**WORK TO COMPLETE:** Format the stretch from the start of the data through the line containing "The width and" as a numbered list, leaving out any blank lines.
-- start RECORDS PROVIDED --
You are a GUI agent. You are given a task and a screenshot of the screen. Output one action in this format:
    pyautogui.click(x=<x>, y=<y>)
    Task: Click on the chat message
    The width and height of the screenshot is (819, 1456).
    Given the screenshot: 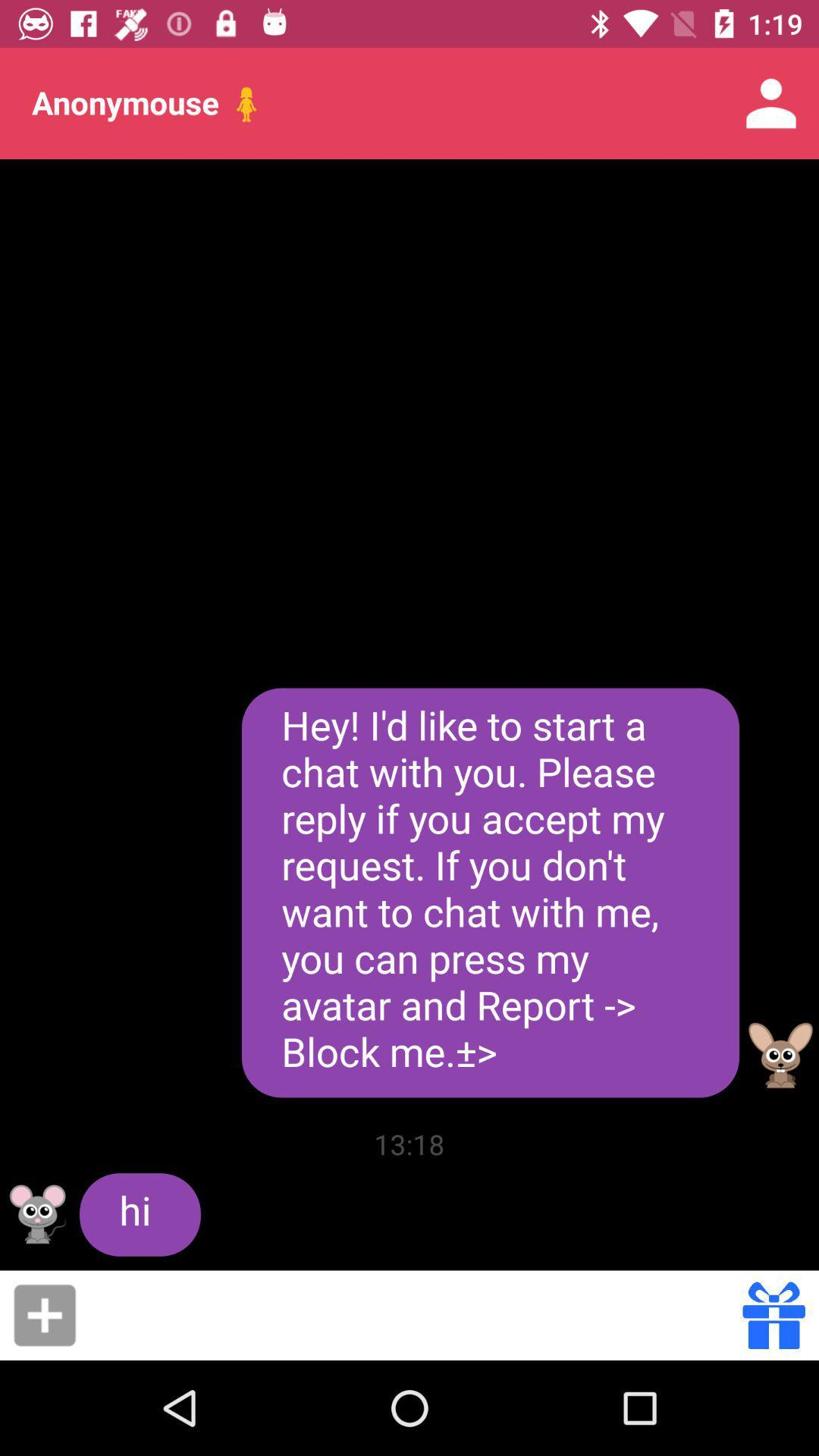 What is the action you would take?
    pyautogui.click(x=414, y=1314)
-- end RECORDS PROVIDED --
**THE COMPLETED TASK:**
1. You are a GUI agent. You are given a task and a screenshot of the screen. Output one action in this format:
2.     pyautogui.click(x=<x>, y=<y>)
3.     Task: Click on the chat message
4.     The width and height of the screenshot is (819, 1456).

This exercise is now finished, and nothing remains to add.